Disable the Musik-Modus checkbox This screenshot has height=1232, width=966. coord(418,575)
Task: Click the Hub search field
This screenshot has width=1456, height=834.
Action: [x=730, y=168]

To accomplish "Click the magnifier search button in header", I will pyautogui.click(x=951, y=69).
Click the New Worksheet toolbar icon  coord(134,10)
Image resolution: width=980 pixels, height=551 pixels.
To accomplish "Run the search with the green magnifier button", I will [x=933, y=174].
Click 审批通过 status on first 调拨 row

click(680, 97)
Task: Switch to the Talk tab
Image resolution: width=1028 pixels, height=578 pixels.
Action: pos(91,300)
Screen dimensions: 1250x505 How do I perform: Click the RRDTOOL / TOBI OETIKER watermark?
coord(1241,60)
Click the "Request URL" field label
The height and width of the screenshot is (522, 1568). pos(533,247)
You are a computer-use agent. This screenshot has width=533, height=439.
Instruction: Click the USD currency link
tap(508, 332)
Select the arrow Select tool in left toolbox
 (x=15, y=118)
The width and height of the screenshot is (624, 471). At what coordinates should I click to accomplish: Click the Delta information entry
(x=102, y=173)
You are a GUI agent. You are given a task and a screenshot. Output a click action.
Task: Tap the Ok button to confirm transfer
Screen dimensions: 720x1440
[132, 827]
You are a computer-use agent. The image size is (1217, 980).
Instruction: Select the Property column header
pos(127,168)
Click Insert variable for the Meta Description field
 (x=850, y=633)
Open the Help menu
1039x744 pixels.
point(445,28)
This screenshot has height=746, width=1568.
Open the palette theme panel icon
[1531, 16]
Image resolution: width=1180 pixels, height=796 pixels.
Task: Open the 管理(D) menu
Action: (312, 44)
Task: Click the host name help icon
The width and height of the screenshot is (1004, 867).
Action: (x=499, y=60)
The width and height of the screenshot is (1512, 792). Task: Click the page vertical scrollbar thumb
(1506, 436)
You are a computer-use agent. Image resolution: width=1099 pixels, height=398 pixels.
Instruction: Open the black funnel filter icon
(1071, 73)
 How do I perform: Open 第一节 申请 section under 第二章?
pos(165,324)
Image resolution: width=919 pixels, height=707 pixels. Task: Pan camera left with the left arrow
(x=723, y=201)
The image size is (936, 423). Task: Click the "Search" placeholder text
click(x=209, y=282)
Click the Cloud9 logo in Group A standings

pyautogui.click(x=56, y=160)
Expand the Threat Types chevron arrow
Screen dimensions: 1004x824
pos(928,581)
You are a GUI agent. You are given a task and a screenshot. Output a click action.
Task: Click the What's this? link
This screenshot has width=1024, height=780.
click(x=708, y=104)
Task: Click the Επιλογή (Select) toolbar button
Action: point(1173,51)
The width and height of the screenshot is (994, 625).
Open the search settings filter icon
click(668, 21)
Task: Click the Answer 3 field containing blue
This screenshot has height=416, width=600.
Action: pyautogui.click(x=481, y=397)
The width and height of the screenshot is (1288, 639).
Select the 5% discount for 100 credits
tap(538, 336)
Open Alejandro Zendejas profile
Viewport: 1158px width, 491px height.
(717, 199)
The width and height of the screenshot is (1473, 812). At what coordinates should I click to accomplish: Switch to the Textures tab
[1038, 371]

===============

Exercise brief
Search the material for the word "computer" and copy every matching line.

Response to the exercise
You are a computer-use agent. This screenshot has width=533, height=439.
You are a computer-use agent. The image size is (1217, 980).
You are a computer-use agent. Image resolution: width=1099 pixels, height=398 pixels.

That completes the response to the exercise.